# INSIGHTS Research

*Dr Tom McAuliffe – Arabesque AI*

In order to find an edge in hyper-competitive markets, at Arabesque AI we utilise ideas with their roots in a wide range of research areas, including computer science, maths, and physics. In this blog post we’ll consider computer vision (CV), a subfield of machine learning focused on the automated analysis of images. Artificial intelligence as a whole owes much of its success to breakthroughs in CV, and its broader relevance persists today.

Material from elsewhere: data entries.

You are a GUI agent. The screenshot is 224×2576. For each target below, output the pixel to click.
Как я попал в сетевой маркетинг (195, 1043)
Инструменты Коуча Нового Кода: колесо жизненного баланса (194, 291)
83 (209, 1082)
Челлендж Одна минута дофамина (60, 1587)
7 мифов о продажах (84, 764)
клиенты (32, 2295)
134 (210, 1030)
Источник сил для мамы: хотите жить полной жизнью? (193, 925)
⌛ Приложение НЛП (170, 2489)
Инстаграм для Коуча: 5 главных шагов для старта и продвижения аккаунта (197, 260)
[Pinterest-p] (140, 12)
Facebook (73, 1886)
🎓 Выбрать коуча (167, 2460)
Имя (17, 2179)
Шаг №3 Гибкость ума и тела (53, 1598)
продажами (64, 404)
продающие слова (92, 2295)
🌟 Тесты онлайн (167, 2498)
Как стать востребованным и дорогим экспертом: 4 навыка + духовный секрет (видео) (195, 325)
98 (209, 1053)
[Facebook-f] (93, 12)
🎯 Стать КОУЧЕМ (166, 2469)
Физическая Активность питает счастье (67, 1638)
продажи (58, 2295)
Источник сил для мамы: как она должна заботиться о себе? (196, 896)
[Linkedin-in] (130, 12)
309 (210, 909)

During the early 2010s the video gaming industry was booming, contributing to an increased supply of affordable graphical processing units (GPUs). This brought the back-propagation algorithm back into prominence for neural network training – perfectly suited for the massively parallel capabilities of GPUs. The ImageNet challenge conceived by Li *et al* [1] in 2006, asks competitors to classify 14 million photographs into one of approximately 20,000 categories; by leveraging the power of GPUs, in 2012 the AlexNet [2] convolutional neural network (CNN) surpassed all competition. It achieved an error rate marginally over 15%, almost 11% better than its closest rival. This breakthrough in CV, powered by ImageNet, CNNs, and GPU-powered back-propagation was a paradigm shift for artificial intelligence.

In the pursuit of out-of-sample generalisation, classes of models have
emerged that are very well suited to specific types of data. To understand why
the CNN is particularly well equipped for the analysis of images, we need to
take a closer look at its architecture – what *is* convolution?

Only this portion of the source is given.